HSE can occur following primary infection or by reactivation of latent virus in the presence or absence of clinically-apparent manifestations (12,18,24). The high concordance (70%) for positive ELISA results for antigen detection in sera and CSF of HSE patients suggests a high probability for the presence of HSV in both the biological fluids in HSE. The presence of virus in both the CSF and sera of 6/10 individuals could be due to three reasons: (1) it is a part of the primary episode with the virus infecting the CNS via the olfactory route, and thus seeding the blood by crossing the blood–brain barrier; (2) the infection could be due to reactivation of endogenous latent virus; or (3) infection by an exogenous virus in the CNS in an already latently-infected individual. Of the non-HSE cases, out of 36 ELISA-negative CSF samples, HSV antigen was found to be positive in 6 serum samples, which could be due to reactivation of HSV without clinical relevance in those cases.
The findings of this study suggest that the diagnostic sensitivity of our ELISA-based system utilizing hyperimmune sera along with protein A is high when evaluated in both biological fluids (i.e., CSF and sera) of HSE patients.

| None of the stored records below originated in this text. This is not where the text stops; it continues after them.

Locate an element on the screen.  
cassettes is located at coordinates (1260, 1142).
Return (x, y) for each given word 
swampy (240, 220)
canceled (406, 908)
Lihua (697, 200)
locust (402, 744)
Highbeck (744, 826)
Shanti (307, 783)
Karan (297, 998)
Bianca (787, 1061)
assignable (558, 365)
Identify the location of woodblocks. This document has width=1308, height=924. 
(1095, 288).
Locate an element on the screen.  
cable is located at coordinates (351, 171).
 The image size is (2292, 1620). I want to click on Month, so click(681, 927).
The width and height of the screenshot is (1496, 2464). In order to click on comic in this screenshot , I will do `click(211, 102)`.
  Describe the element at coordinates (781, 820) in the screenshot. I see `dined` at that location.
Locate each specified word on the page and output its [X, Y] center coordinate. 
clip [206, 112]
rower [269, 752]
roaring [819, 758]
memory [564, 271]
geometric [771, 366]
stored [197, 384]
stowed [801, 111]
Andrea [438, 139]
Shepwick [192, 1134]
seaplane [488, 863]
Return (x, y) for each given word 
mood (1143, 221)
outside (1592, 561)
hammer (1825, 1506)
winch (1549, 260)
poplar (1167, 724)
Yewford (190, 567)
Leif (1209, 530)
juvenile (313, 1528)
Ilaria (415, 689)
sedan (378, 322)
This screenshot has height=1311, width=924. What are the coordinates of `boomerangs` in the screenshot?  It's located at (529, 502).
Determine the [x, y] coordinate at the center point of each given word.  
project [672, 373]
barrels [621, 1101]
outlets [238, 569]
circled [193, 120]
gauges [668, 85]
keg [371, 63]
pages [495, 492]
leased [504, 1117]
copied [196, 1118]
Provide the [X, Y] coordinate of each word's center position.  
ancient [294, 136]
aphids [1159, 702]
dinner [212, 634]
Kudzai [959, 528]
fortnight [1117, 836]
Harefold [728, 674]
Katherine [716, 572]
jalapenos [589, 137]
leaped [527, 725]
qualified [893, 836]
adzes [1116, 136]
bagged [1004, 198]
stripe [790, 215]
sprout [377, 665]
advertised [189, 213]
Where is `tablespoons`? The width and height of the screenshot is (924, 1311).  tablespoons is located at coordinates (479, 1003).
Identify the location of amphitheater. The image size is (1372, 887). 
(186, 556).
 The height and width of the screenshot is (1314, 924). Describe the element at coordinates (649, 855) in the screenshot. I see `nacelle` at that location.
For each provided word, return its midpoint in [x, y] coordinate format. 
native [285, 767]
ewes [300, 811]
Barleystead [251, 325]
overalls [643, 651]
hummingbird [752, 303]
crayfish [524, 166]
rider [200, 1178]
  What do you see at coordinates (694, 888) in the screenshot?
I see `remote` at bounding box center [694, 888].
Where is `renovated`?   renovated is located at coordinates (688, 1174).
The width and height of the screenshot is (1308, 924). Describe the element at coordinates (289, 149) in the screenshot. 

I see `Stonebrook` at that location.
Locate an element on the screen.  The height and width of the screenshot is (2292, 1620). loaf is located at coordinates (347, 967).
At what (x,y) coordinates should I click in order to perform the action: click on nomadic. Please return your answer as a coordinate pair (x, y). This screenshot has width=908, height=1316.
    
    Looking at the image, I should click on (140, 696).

The results indicate that the indirect ELISA method used in this study is sensitive, specific, and cost-effective, and if confirmed further can be adopted in any clinical laboratory with minimal requirements. The test can not only be useful for initial screening purposes, but can also be repeated in serum during the course of illness, when there is a suspicion of HSV infection.
Footnotes
Author Disclosure Statement
No competing financial interests exist.